Seen in some quarters as a potentially good fit for hospitals and other mission critical health care facilities, microgrids utilizing renewable energy could provide access to cleaner, cheaper and more reliable power, each a growing concern in the sector.
Projects are far from proliferating, but conditions could be ripe for their emergence. Last year, the Centers for Medicare and Medicaid Services (CMS) cleared the way for subject hospitals to utilize microgrids as a first line of defense against power outages, removing the requirement that diesel generators be in place as a backstop. That decision followed a 2021 update to the National Fire Protection Agency’s Health Care Facilities Code (NFPA 99) that permits facilities to rely solely on qualifying power systems that utilize renewable energy for emergency power, doing away with the long-standing requirement for generators as the sole source of backup power.
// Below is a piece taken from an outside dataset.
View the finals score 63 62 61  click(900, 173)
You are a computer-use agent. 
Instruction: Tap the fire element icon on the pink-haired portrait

Complementing those rulings, there’s now the prospect of significant government financial assistance for health care microgrid projects. The Inflation Reduction Act includes microgrids in its long list of energy conservation projects eligible for credits, and hospitals meeting the requirements are potential beneficiaries.
Meanwhile, the second leg of a demonstration project the California Energy Commission is funding that will answer more questions about the viability of health care microgrids is taking shape. Health care microgrids are drawing particular attention in the Golden State, where power interruptions tied to wildfire prevention have become more common. And one hospital operator working with CEC has been leading the way.
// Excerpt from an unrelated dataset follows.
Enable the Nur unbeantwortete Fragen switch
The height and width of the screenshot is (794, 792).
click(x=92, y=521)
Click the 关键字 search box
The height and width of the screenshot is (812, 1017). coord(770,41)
At its Ontario Medical Center in Southern California, Kaiser Permanente is installing a microgrid that has a 2.2MW solar array, a 9.5MWh zinc hybrid battery and a sophisticated controller. It follows an earlier microgrid installation at Kaiser’s Richmond Medical Center, a smaller project that pairs 1MW of battery storage with a 250kW, on-site solar panel installation on the hospital’s parking garage roof (see Photo 1).
A CEC description of the Ontario project highlights the need for more proof that microgrids can meet the exacting demands of a health care environment that would justify investment in a renewables-based system, notably “day-to-day energy, greenhouse gas reductions and energy storage that can provide long duration support to a facility, particularly during an outage.” It will be directly compared to the Richmond project on multiple factors, and on critical backup power capability be “tested for the ability to serve nearly 100% of hospital loads for 12 hours or more.”
As a health care industry leader in prioritizing cleaner, conservation focused energy solutions, Kaiser sees the microgrid projects as vital to expanding the industry search for new ways to power energy-dependent facilities at a time of growing risk and uncertainty.
“Increasingly due to the climate crisis, we're having more and more weather-related disasters, which can also affect grid reliability,” says Seth Baruch, Kaiser’s national director of energy and utilities. “Therefore, hospitals and other public services must put into place better, more resilient options for maintaining operations.”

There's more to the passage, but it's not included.